Peace in Europe Has Never Been So Fragile

Peace in Europe Has Never Been So Fragile

The vision of a Europe whole, free and at peace only took shape under American leadership, and so it seems only right for the United States to defend the Europe America made.

The blame, however, should not only rest on European shoulders. Of course, the rise of illiberalism across the world has a lot to do with the end of illusions concerning the possibility of building the stable, prosperous world Europeans had bet on, but it is not only Europeans who have been naïve about the continent’s security architecture. Indeed, the United States has taken for granted the stability (and loyalty) of the other pillar of the West for a very long time now. Here, the 2008 financial crisis, which crippled for a long period of time Western states capacity to act inside and outside of their own borders to uphold the peace, served as a turning point. While the rest of the world actively prepared for a post-Western world, the West divided itself: continental Europe blamed “Anglo-Saxon greed” for an economic crisis that was transatlantic in nature, while America took the transatlantic relationship for granted, while blaming Europe’s few commercial successes into the U.S. market and unresponsiveness on security as a free-riding dangerous for American interests.
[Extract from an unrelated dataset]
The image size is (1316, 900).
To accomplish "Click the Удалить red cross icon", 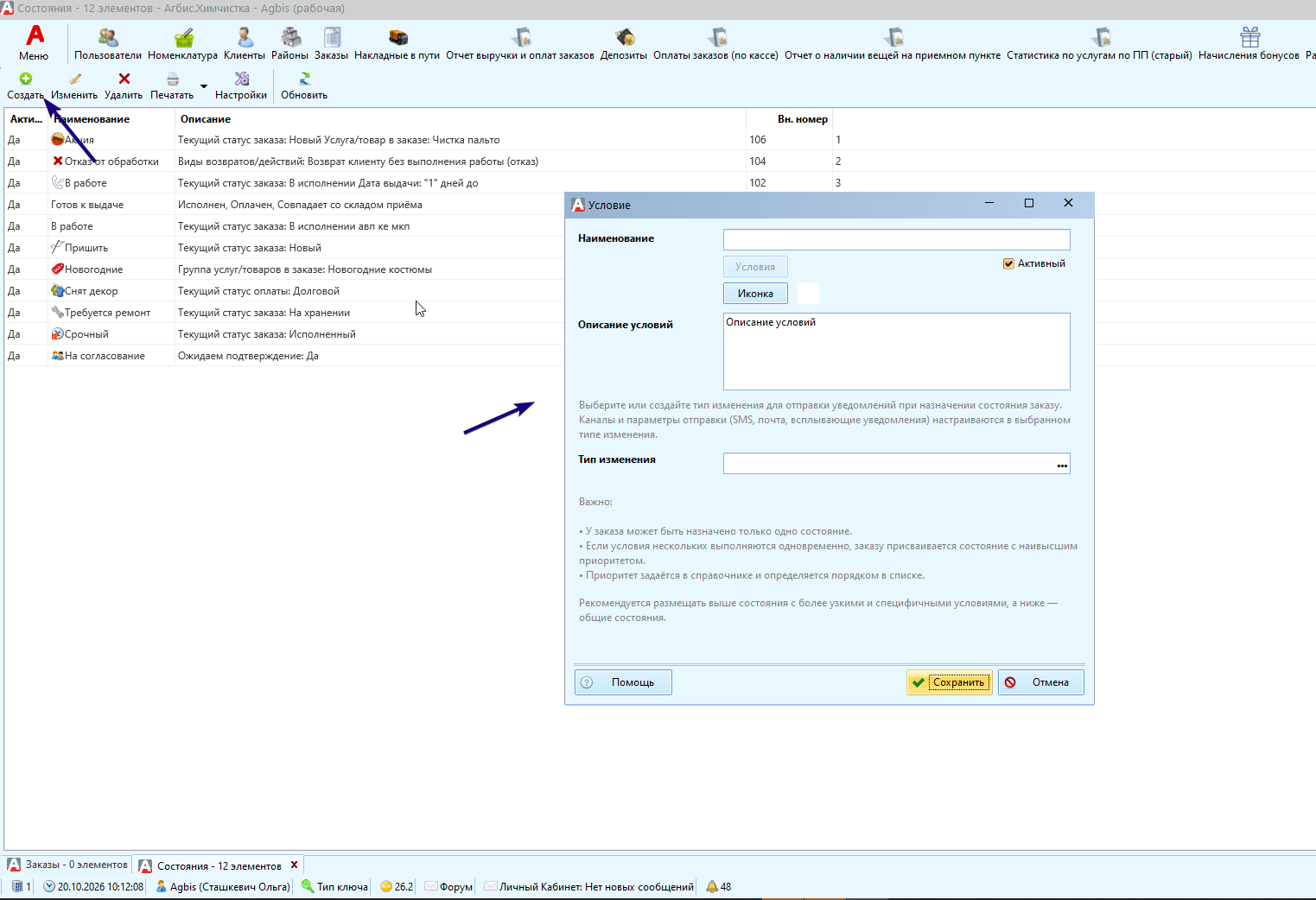I will point(124,79).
This is forgetting that, for all its successes and its faults, the Europe that the United States is dealing with now is probably the construct that is the most aligned to its security and commercial interests. Indeed, this Europe has been shaped by the United States more than any other continent apart from North America. The idea of a Europe whole, free, and at peace was not only inspired by the U.S. example after World War II, it was articulated as such by President George H.W. Bush in his Mainz speech. This European security architecture—shaped by the affirmation of self-determination following World War I, Woodrow Wilson’s Fourteen Points, and the 1945 postwar settlement corrected by the enlargement of the West following the collapse of the USSR—is the Europe that America made. Indeed, should the United States disappear from that security architecture, the future Europe would have a very different shape and form, and one that would be much less favorable to America’s interests. Had Russia’s attack on Hostomel Airport in late February been successful, had the Ukrainian government been decapitated in the half-cooked commando operations Putin had ordered in Kyiv, and Americans would have woken up in a drastically different, much more threatening world, not only in Europe but also in the Persian Gulf and the South China Sea.
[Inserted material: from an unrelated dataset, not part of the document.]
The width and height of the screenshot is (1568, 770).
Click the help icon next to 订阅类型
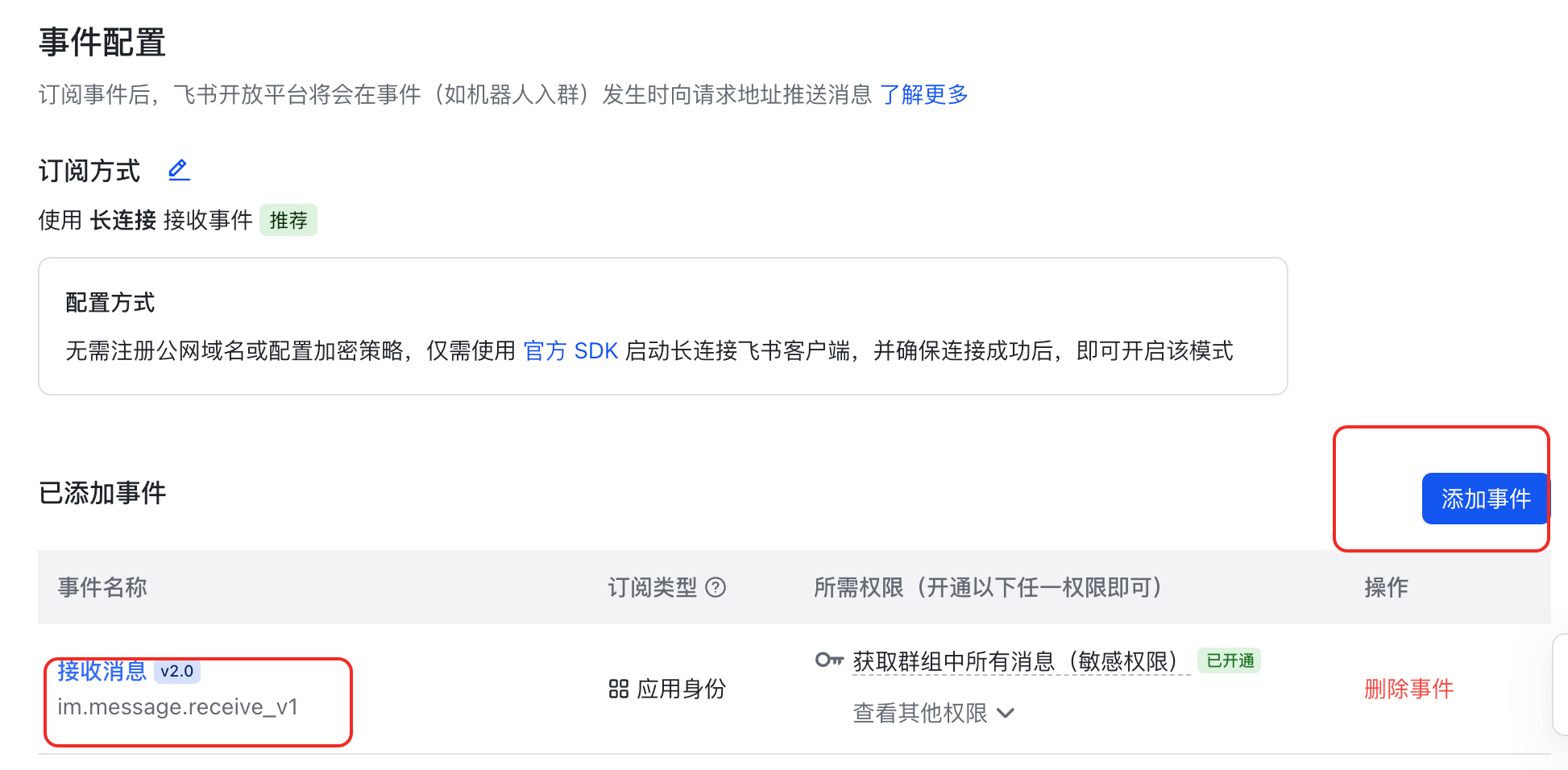point(716,588)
America continues to have a vested interest in upholding Europe’s security architecture because it serves its interests as well as those of its allies. True, it is not an easy task, and at times it is a frustrating one. But the benefits for the U.S. economy and its security far outweigh the costs. This is why it needs to continue to invest in the continent’s security, and to nurture its relationship with European elites, the other stakeholders in the transatlantic relationship—those have doubted America’s strength and its commitment to European security, and they have at times felt that their American ally did not treat them with respect,  which has led some to explore other friendships that seemed at the time more promising, notably with Russia and China. In the words of Ralph Waldo Emerson, “the only way to have a friend is to be one,” and reinvesting in those relationships, may that be by youth exchanges and leadership programs or by propping up American diplomatic presence in Europe’s capital cities, will be crucial to keep a strong link between both sides of the Atlantic. This is even more so as Europe and the United States will probably continue to diverge culturally in the coming years, for demographic as well as structural reasons.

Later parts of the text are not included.